2. Application de l'article R. 222-1 : En vertu de l'article R. 222-1 du code de justice administrative, le tribunal a le pouvoir de rejeter les requêtes manifestement irrecevables sans invitation à régulariser. La requête de Mme B a été jugée manifestement irrecevable car elle ne relevait pas des cas prévus par la loi.
Interprétations et citations légales
1. Article R. 222-1 du code de justice administrative : Cet article permet aux présidents de formation de jugement de rejeter des requêtes manifestement irrecevables. La décision précise que "les présidents de formation de jugement des tribunaux (...) peuvent, par ordonnance : (...) 4º Rejeter les requêtes manifestement irrecevables". Cela souligne le pouvoir discrétionnaire du juge administratif dans le traitement des requêtes qui ne respectent pas les conditions de recevabilité.
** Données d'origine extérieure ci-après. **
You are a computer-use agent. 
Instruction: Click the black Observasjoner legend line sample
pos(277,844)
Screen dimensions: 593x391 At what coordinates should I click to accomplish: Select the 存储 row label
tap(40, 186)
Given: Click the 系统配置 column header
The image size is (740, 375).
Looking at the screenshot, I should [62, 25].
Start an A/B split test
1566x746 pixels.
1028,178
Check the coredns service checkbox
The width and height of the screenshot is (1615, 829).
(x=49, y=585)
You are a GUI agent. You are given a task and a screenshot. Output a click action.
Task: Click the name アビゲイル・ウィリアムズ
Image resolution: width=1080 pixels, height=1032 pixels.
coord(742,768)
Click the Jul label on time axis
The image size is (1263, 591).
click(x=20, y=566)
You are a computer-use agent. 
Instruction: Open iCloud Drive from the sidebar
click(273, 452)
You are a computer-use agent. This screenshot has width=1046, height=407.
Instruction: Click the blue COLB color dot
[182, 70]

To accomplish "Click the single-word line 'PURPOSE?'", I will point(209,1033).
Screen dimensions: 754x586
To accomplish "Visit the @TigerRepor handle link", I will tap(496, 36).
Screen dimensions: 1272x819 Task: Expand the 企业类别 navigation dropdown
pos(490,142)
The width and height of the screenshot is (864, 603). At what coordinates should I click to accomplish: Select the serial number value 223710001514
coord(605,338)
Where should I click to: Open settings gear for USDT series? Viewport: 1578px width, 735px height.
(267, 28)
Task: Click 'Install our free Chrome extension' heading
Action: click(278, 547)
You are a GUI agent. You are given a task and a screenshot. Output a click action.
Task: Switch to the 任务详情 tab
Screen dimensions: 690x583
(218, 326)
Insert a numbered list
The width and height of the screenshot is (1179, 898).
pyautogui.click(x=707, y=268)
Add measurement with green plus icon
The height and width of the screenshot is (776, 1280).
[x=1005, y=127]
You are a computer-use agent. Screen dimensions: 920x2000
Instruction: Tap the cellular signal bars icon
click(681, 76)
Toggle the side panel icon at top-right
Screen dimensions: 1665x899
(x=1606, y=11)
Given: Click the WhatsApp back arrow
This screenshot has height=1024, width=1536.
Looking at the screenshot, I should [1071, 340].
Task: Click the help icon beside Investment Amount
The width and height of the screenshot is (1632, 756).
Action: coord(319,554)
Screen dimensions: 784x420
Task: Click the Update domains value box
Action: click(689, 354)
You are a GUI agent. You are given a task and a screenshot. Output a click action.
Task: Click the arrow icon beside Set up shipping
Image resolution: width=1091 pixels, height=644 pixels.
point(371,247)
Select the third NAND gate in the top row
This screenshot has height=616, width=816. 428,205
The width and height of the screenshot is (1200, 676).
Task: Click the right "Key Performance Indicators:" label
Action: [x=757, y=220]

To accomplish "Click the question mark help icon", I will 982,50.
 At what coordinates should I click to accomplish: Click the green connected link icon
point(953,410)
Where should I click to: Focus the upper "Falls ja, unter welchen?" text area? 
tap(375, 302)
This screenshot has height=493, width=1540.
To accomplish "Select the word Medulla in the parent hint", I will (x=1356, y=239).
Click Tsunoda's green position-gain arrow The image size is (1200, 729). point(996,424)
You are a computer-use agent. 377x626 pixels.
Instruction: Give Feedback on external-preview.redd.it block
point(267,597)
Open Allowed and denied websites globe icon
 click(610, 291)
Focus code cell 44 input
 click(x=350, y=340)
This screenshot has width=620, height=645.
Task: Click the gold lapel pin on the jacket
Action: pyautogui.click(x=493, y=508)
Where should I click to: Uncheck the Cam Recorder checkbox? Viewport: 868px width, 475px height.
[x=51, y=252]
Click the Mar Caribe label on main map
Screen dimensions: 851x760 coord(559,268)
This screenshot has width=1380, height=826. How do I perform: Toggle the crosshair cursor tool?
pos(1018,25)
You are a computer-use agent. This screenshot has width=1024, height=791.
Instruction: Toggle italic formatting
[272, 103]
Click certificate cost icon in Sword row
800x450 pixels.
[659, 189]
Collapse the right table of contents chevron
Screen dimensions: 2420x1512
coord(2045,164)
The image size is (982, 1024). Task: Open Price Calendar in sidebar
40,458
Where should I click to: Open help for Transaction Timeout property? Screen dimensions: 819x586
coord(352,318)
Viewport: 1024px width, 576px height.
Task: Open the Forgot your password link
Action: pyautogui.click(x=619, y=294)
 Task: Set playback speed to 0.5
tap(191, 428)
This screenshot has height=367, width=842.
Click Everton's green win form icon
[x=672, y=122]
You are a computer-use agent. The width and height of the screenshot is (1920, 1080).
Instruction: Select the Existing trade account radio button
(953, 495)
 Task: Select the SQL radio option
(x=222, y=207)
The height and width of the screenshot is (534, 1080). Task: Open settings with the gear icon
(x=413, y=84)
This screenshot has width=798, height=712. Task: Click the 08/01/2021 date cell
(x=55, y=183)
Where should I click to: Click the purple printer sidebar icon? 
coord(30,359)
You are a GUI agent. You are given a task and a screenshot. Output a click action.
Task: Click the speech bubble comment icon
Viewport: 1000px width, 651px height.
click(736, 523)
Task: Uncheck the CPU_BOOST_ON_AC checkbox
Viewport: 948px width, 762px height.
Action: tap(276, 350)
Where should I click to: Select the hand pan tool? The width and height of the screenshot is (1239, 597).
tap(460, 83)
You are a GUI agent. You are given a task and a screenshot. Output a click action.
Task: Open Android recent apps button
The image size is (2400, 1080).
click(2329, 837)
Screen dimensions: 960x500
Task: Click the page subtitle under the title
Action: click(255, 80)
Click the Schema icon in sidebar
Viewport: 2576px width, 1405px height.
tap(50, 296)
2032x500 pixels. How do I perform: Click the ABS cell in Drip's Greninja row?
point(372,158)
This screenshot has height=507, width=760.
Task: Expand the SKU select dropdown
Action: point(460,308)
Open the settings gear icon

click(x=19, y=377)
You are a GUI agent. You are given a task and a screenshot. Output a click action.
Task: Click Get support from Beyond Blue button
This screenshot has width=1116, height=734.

2. Limites de l'office du juge administratif : La décision rappelle que le juge administratif ne peut se prononcer que sur des conclusions tendant à l'annulation d'une décision ou à la condamnation d'une personne publique. En l'espèce, la demande de remise gracieuse ne correspondait pas à ces critères, ce qui a conduit à son rejet. Cela est renforcé par l'affirmation que "il n'appartient pas au juge administratif, en dehors des cas expressément prévus par des dispositions législatives particulières, inapplicables en l'espèce, de se prononcer sur des conclusions autres que celles tendant à l'annulation d'une décision ou à la condamnation d'une personne publique au versement d'une somme d'argent".
En conclusion, la décision du tribunal administratif de rejeter la requête de Mme A B repose sur une interprétation stricte des compétences du juge administratif et des conditions de recevabilité des requêtes, conformément aux dispositions du code de justice administrative.